# RECORDS FOR THE EXERCISE
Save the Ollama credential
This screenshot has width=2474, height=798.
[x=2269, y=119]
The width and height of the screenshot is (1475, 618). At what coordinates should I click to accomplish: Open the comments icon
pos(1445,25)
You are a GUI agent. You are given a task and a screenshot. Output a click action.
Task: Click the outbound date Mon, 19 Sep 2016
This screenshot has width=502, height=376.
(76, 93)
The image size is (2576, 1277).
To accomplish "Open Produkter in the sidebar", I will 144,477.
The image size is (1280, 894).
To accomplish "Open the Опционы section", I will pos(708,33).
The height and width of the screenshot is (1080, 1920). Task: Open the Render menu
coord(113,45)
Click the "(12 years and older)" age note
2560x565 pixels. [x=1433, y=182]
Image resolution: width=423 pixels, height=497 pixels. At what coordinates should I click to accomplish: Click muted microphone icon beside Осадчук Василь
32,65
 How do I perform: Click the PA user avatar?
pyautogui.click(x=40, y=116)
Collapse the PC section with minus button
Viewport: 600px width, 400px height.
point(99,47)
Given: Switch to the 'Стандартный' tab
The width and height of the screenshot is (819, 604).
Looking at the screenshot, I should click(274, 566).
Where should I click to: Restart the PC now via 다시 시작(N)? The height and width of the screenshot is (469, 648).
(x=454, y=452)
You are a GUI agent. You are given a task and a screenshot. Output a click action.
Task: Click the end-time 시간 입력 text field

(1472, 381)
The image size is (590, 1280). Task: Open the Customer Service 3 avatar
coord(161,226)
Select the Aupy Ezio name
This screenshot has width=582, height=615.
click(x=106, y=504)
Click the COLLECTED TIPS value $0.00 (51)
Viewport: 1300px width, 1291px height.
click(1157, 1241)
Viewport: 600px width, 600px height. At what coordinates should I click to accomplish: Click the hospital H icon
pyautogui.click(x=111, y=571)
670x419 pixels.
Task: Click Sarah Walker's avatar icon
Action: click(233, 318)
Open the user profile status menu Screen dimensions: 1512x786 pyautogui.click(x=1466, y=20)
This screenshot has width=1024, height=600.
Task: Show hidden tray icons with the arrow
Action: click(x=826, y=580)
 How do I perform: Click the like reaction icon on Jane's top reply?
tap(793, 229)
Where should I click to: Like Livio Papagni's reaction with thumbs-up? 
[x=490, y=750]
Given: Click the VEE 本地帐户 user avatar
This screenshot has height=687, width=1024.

# WORK TASK
Report every line of the preceding listing where the string "will" occurs.

# OUTPUT BELOW
To accomplish "Open Produkter in the sidebar", I will 144,477.
To accomplish "Open the Опционы section", I will pos(708,33).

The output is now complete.